Berdiri sejak tahun 1975, PT Summarecon Agung Tbk (SMRA) merupakan pengembang yang berhasil mengubah rawa-rawa menjadi pusat hunian dan bisnis modern di Kelapa Gading. Menyusul kesuksesan tersebut, Summarecon telah berekspansi ke Serpong–Tangerang, Banten, hingga Bekasi, Jawa Barat.

Di balik perjalanan panjang itu, ada andil besar seorang Soetjipto Nagaria. Dia merupakan pendiri PT Summarecon Agung Tbk yang mencatatkan sahamnya dalam Bursa Efek Indonesia (BEI) pada Mei 1990. Saat ini, Soetjipto Nagaria menjabat sebagai Presiden Komisaris PT Summarecon Agung Tbk serta menggenggam saham mayoritas SMRA lewat PT Semarop Agung yang mengantongi 33,8% saham.

Baca Juga: Kisah Pendirian Djarum Group

Sulap Rawa Jadi Lokasi Prestisius

Soetjipto Nagaria sejak kecil telah tinggal di Jakarta. Dia mengenyam pendidikan TK hingga SMA Pahoa di wilayah Jakarta Barat. Setelah itu, Soetjipto masuk ke Teknik Kimia di ITB dan lulus pada tahun 1964. Sempat bekerja di pabrik cat, Soetjipto lantas fokus di bisnis jual beli tanah hingga mendirikan perusahaan propertinya sendiri.

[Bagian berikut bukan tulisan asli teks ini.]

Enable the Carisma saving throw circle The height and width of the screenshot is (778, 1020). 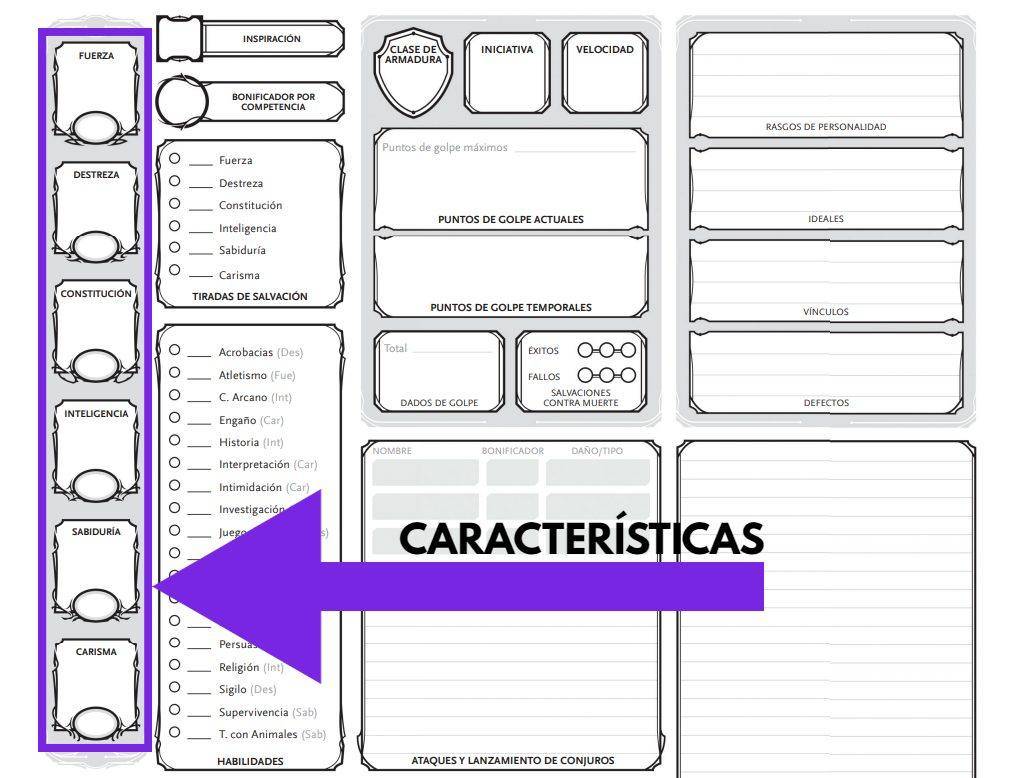coord(175,270)
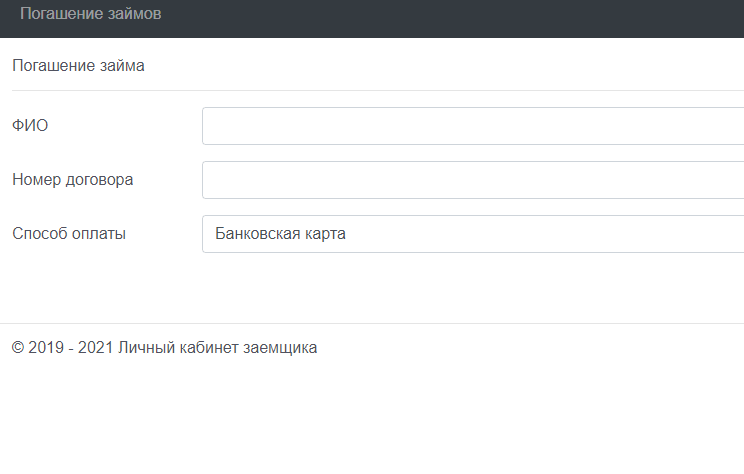The image size is (744, 474).
Task: Click into the Номер договора input field
Action: (x=472, y=180)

Karier Soetjipto di dunia properti diawali sebagai spekulan tanah. Kala itu, ia mempunyai dua prinsip dasar, yakni memiliki dana dan mampu membaca potensi kenaikan nilai tanah. Lalu, dia sadar bahwa ada potensi bisnis lebih besar daripada sekadar jual-beli tanah. Akhirnya, Soetjipto membangun perusahaan bernama PT Summarecon Agung Tbk pada tahun 1975.  Nama Summarecon berasal dari kata summa yang artinya 'puncak' dan recon yang berasal dari kata real estate corporation.

Sejumlah sumber menyebut bahwa ayah Soetjipto Nagaria merupakan pengusaha bahan bangunan. Dengan begitu, modal Soetjipto dalam membangun sebuah perusahaan dapat diasumsikan datang dari keluarganya. Selain itu, di awal pendirian PT Summarecon Agung Tbk, Soetjipto juga mengajak dua keluarga lain untuk membangun Summarecon di Kelapa Gading.

Soetjipto Nagaria yakin membeli tanah di Kelapa Gading yang saat itu masih berupa rawa tak layak huni. Ia paham bahwa pengembangan kota sangat bergantung pada akses transportasi sehingga melihat potensi besar di wilayah berawa itu saat sistem jalan raya Jabodetabek mulai direncanakan.

Pembangunan rumah hunian di Kelapa Gading Permai seluas 10 hektare mulai dilakukan pada September 1976. Pada Mei 1984, Sports Club Kelapa Gading Permai yang kini dikenal sebagai Klub Kelapa Gading resmi dibuka. Lalu di tahun 1990, dilakukan pembukaan Mal Kelapa Gading fase pertama.

Di tahun 1992, keluarga Soetjipto menjadi pemegang saham terbesar PT Summarecon Agung Tbk usai satu keluarga keluar.